Another inspiring story: The Berkeley Edible Schoolyard a few miles from my house created by Alice Waters; the garden and its tenders teach middle school students organic farming, composting and healthy eating habits. It’s a beautiful, simple design that has a huge impact because it engages a school community with a solution that serves and educates the individual and the community.
This year in my English class we saw the movie Trouble the Water about Hurricane Katrina refugees. If you haven’t seen it, I recommend you do. In class we talked about how human rights and basic human needs can deteriorate rapidly when cities haven’t been designed to withstand the new mega storms and floods caused by climate change. My students were outraged by the unfairness and racism depicted in the movie and inspired by the resilience of the main characters. The protagonist in the movie were New Orleans homeowners without cars who had no means of evacuation and then when seeking higher ground were held at gunpoint by the understaffed National Guard on leave from Iraq. Middle Schoolers have a real affinity for unfairness and already have expectations that the US government should protect human rights even when faced with unpredictable effects of climate change. They also really connected with the hip-hop artist/refugee in the movie who wrote about her experience in a song she produced. Contrary to what cynics say, everyone wants and deserves designs for the future that make sense and this movie concretely makes that idea relevant.
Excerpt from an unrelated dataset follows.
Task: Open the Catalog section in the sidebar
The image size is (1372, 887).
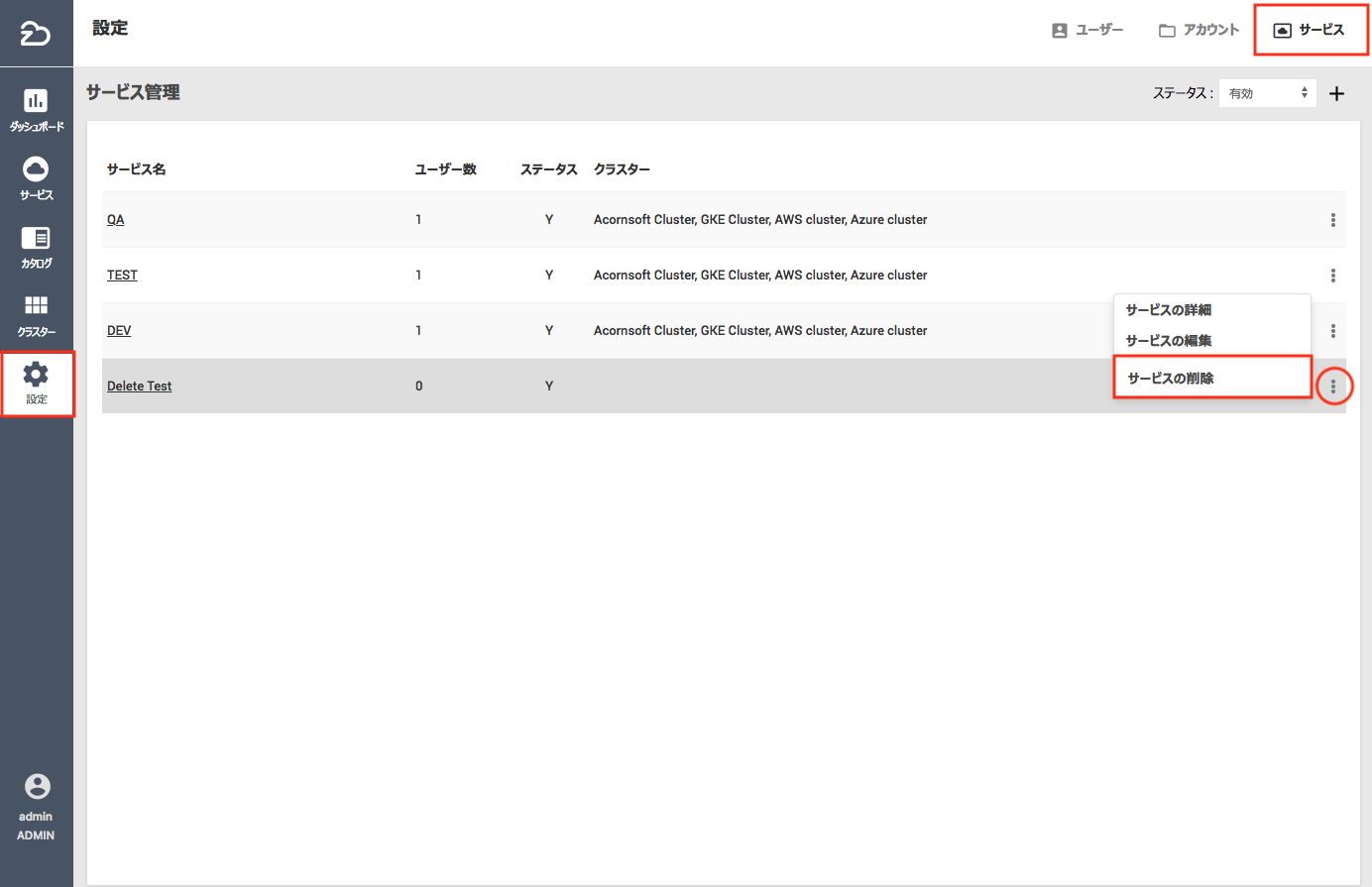Action: (36, 247)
The Sustainable Communities model as a solution to environmental and economic collapse aims to engage citizens to look to the future with goals that integrate environmental, social and economic needs. I really like this model in theory and Wangari Mathai’s model, which honors ecological knowledge as capital in Kenya and shifts mindsets towards locally-based self-determination. Maathai started a greenbelt movement in 1976 and since then has assisted women in planting over 20 million trees in schools, churches and farms. Maathi uses culturally relevant metaphors because when we are talking about becoming more aware of our environmental impact we have to make it personally relevant. She saw local women farming on hillsides using methods that immediately lead to soil erosion and decided it wasn’t enough to work at the national level that you have to engage individuals and link them to farming collectives that will help them learn with sustainable methods and build small businesses.
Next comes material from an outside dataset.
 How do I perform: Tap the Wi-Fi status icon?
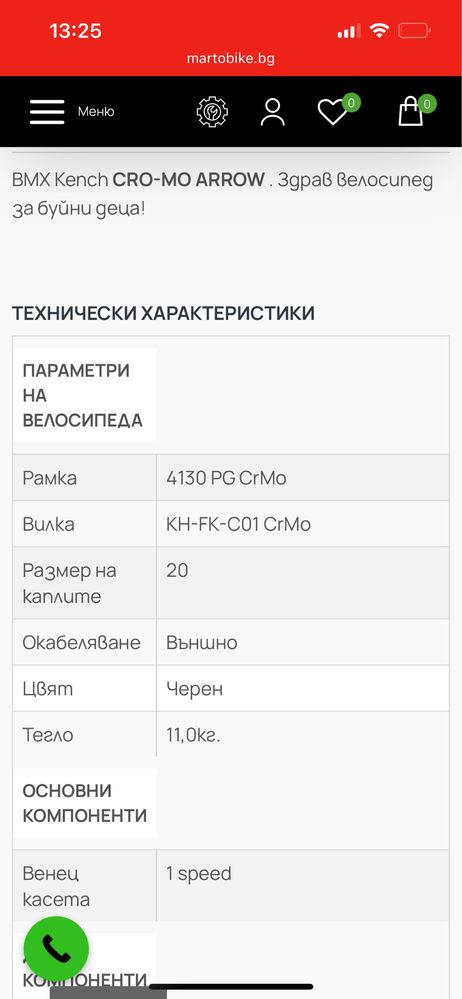(380, 30)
Since I’ve become involved in the Sustainability Movement, I’ve become aware that schools are communities and teachers are community organizers. I believe teachers play a key role to ensure a better world for our students or I wouldn’t be teaching still. Some of the questions I ask myself and ask my community: What does smart growth look like in concrete community actions? What ecological knowledge do we need to know to be healthy and ensure a healthy planet for my students, my own children and grand children? Who are the disenfranchised and what is their vision of the future? How can they be included? In any community, who are the key players and how can I engage them to work creatively and inclusively with students and families to problem solve?